Quoting "Viechtbauer Wolfgang (STAT)"  
<wolfgang.viechtbauer at maastrichtuniversity.nl> on Thu, 26 Feb 2015  
17:50:36 +0100:

> Good point. Using sparse matrix methods is one way of handling that.  
> Set 'sparse=TRUE' for rma.mv() to do so.
>
> Best,
> Wolfgang
>
>> -----Original Message-----
>> From: Jarrod Hadfield [mailto:j.hadfield at ed.ac.uk]

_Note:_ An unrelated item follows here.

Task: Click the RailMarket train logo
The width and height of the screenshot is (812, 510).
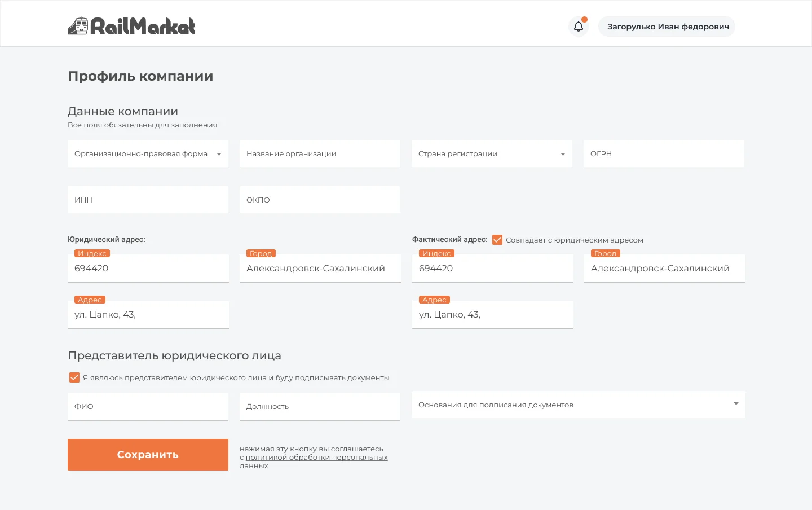Action: pos(131,26)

>> Sent: Thursday, February 26, 2015 17:42
>> To: Viechtbauer Wolfgang (STAT)
>> Cc: r-sig-mixed-models at r-project.org; Matthew Keller
>> Subject: Re: [R-sig-ME] estimating variance components for arbitrarily
>> defined var/covar matrices
>>
>> Hi,
>>
>> If the `genetic' matrix is pedigree derived (?) the matrix is a
>> correlation matrix (in the absence of inbreeding) or proportional to
>> the covariance matrix (with inbreeding). However, the matrix has a lot
>> of structure that can be exploited by *not* treating it as just
>> another correlation matrix. Specifically, the inverse of the matrix is
>> all zeros, except for the diagonal elements and those that correspond
>> to mates and/or parent-offspring. ASReml, WOMBAT, MCMCglmm, pedigreem
>> (?) + others all exploit this structure leading to faster more robust
>> results. For small problems this might not be an issue.
>>
>> Cheers,
>>
>> Jarrod
>>
>> Quoting "Viechtbauer Wolfgang (STAT)"
>> <wolfgang.viechtbauer at maastrichtuniversity.nl> on Thu, 26 Feb 2015
>> 17:24:39 +0100:
>>
>> > And just to throw another package in the mix, you can also use the
>> > metafor package for this. While this doesn't quite sound like a
>> > meta-analysis, in the end, meta-analysis models are just
>> > mixed-effects models. And in a phylogenetic meta-analysis, we add
>> > random effects with known correlations matrices to the model.
>> >
>> > The syntax would be:
>> >
>> > id.e <- 1:nrow(dat)
>> > id.r <- 1:nrow(dat)
>> > rma.mv(y ~ <fixed effects>, V = 0, random = list(~ 1 | id.r, ~ 1 |
>> > id.e), R = list(id.r = GRM), data=dat)
>> >
>> > where 'GRM' is the n x n matrix of similarities. The V = 0 part
>> > seems a bit strange, but in meta-analytic models, we usually don't
>> > estimate the error variance and instead have known sampling
>> > variances (or even a known variance-covariance matrix of the
>> > sampling errors). Here, we don't, so we just set that part to 0
>> > (you'll get a warning that 'V appears to be not positive definite.'
>> > but you can safely ignore this). This will fit the model that you
>> > specified below.
>> >
>> > Besides the estimates of the fixed effects, the results will include
>> > two variance components, one for id.r (this is VG) and one for id.e
>> > (this is sigma^2_error). The default is REML estimation (method="ML"
>> > is you want MLEs).
>> >
>> > By default, rma.mv() tries to rescale the matrix supplied via the R
>> > argument into a correlation matrix. Not sure if your matrix of
>> > similarities is really a correlation matrix or not. In case you
>> > don't want the function to mess with the matrix, set 'Rscale=FALSE'
>> > and it won't touch it.
>> >
>> > Best,
>> > Wolfgang
>> >
>> > --
>> > Wolfgang Viechtbauer, Ph.D., Statistician
>> > Department of Psychiatry and Psychology
>> > School for Mental Health and Neuroscience
>> > Faculty of Health, Medicine, and Life Sciences
>> > Maastricht University, P.O. Box 616 (VIJV1)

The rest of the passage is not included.